Davis, 18, also of Deerfield Beach, has been a Knight since he was in kindergarten. “It is kind of cool to see the people I have grown up with like Kyle,” Davis said. “Just through the years seeing how much I’ve changed and how much the school has changed. I am really proud of what I have been able to do.”
Davis will have a banner up on the gym wall again. Other than former Athletic Director and head boys basketball coach Reg Cook, who won more than 500 games at the school, Davis is the lone individual who is recognized with a banner.
“I was the first individual state champion for Highlands as far as any sport goes so they put that up last year,” Davis said. “I thought that was very nice of them. It feels really good. I feel that God has pushed me in this direction every step of the way. Throughout my life, he has been guiding me the right way and staying here and running track here.”
“It really set in after the race that it was my last race in high school,” Davis said. “It feels great to win states my senior year and the last two years. It was an amazing gift from God.”
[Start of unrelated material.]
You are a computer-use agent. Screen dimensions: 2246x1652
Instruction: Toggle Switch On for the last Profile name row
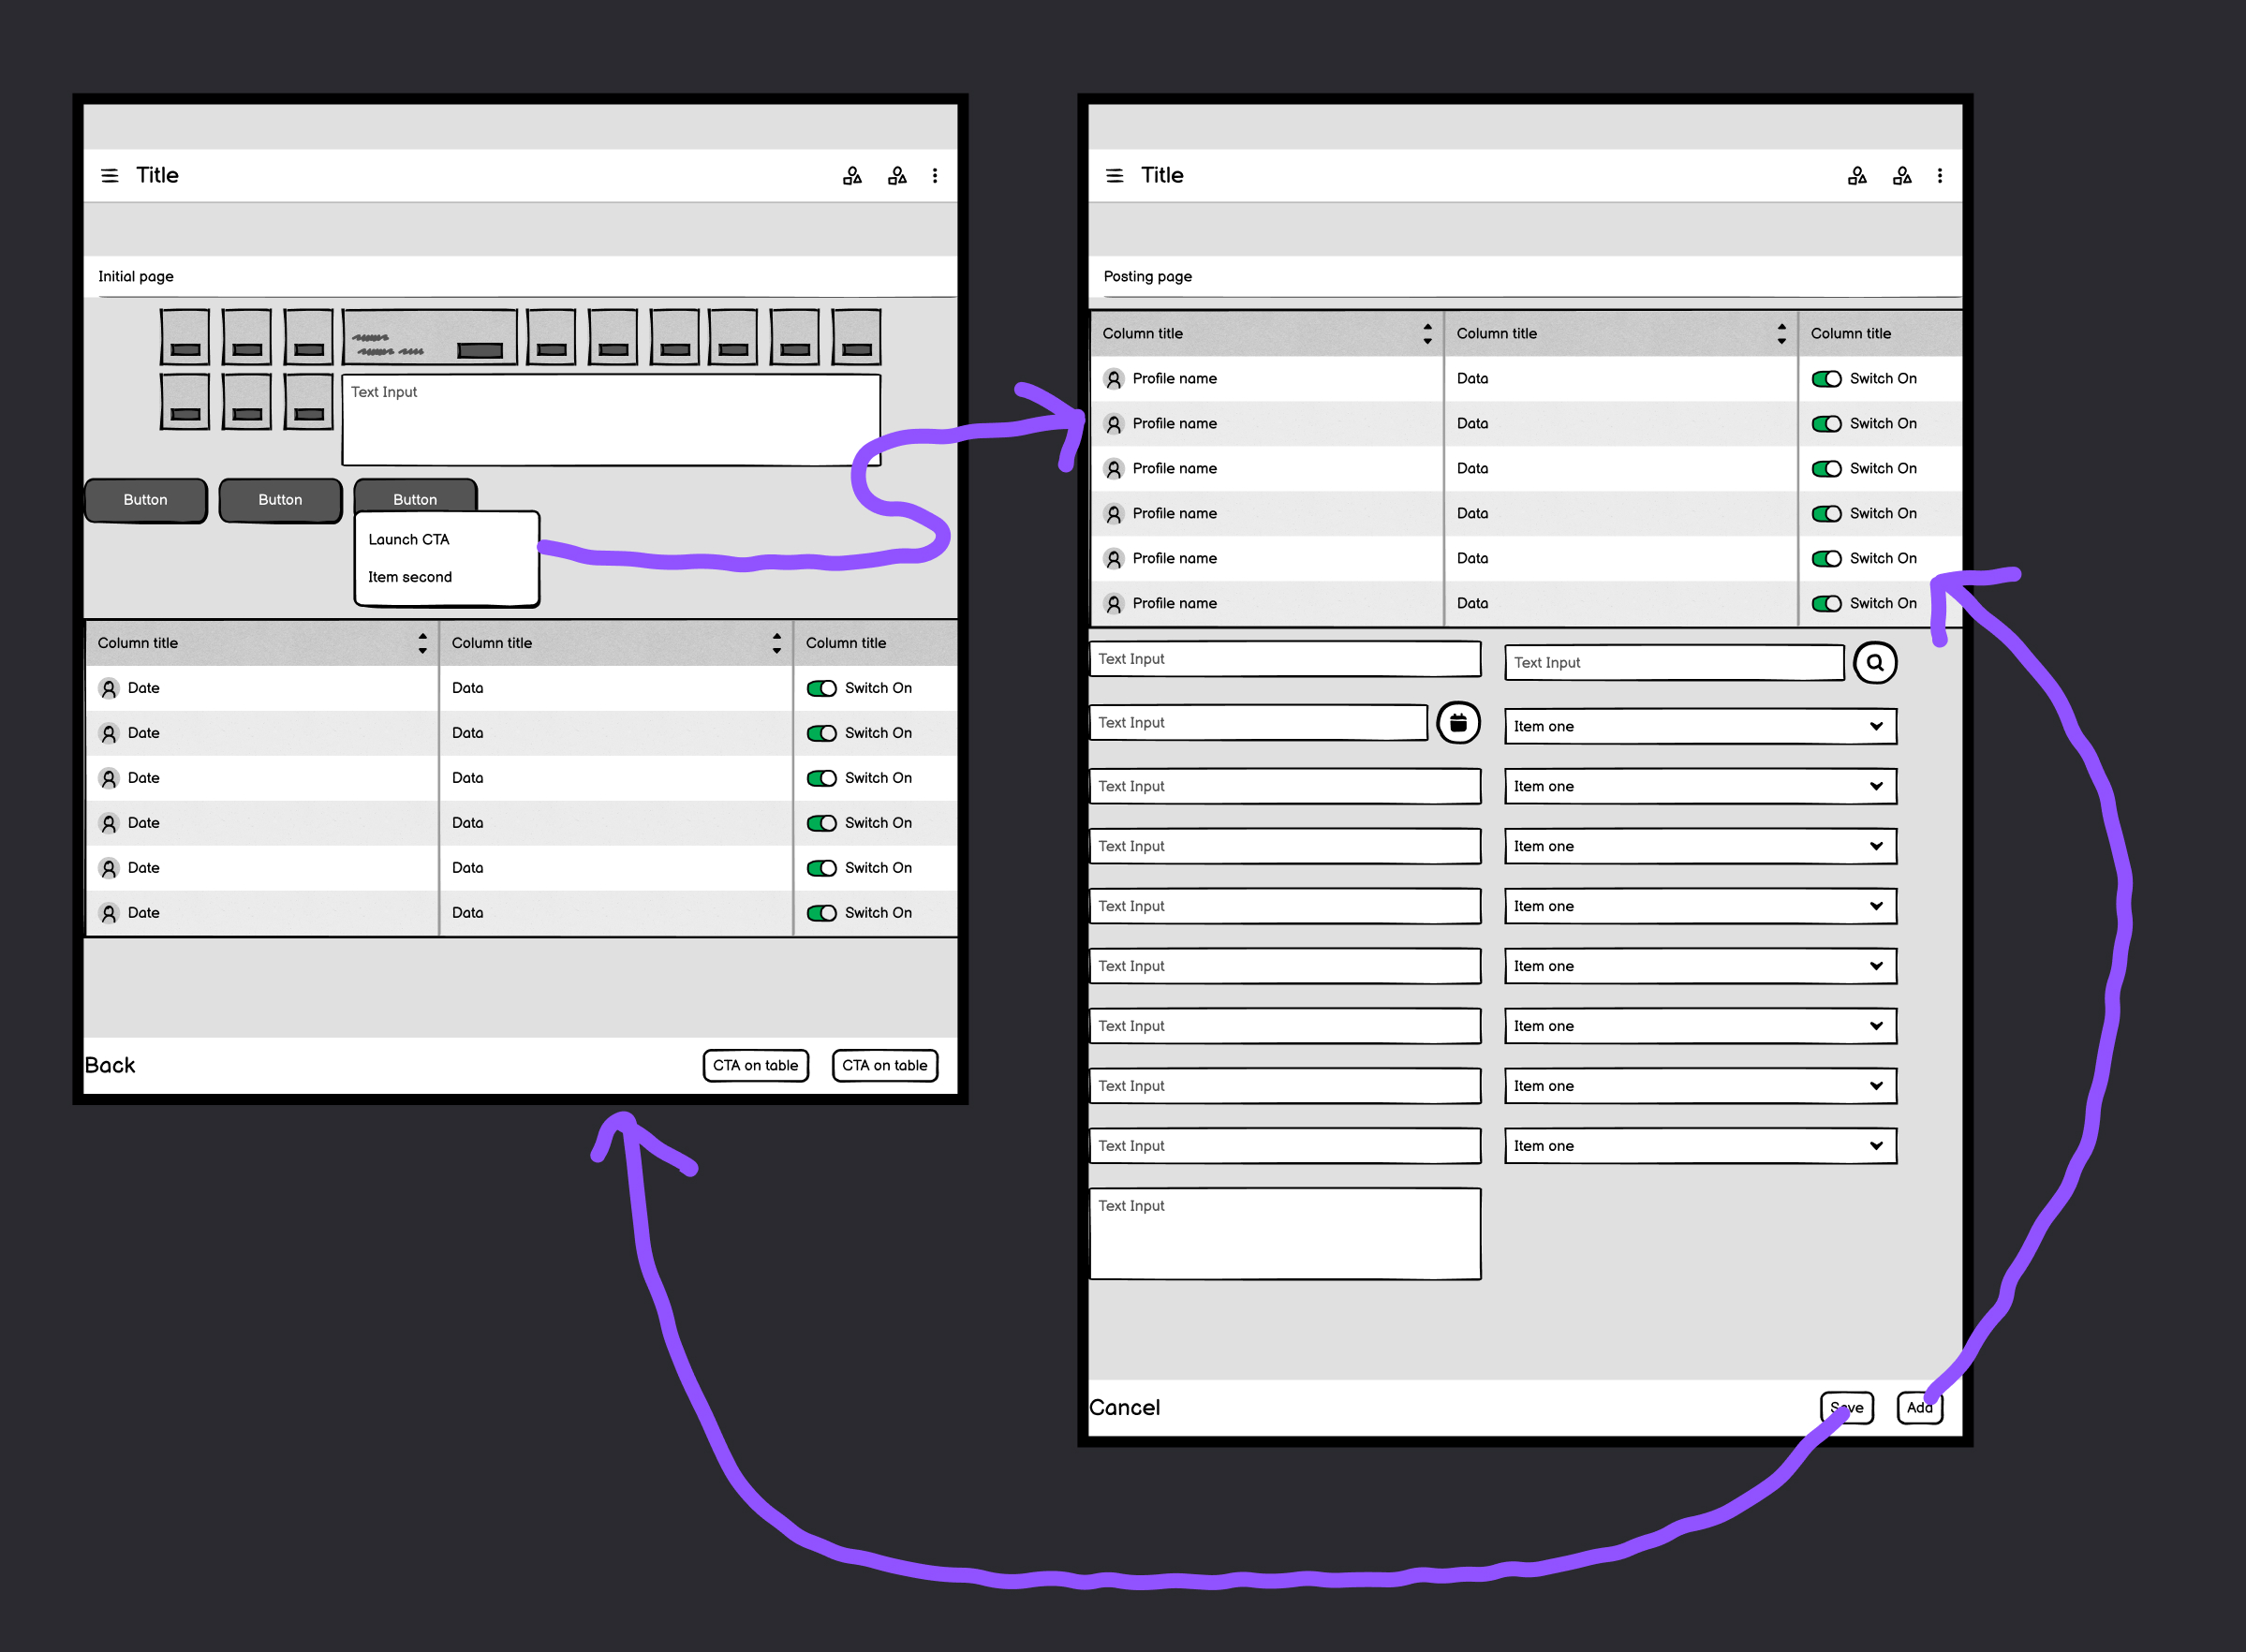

Cook, who is an assistant athletic director at the school, said Veynovich has done a wonderful job building the program and guiding it to its first-ever district title this year. He said there were approximately 20 varsity girls, 20 varsity boys and 20 middle school (boys and girls) athletes in the program.
“A lot of credit goes to coach Veynovich and his leadership,” Cook said. “Track, a lot of times, was on the back burner. Now it is a prestigious part of our school. It shows pride in the track program and that is just great.”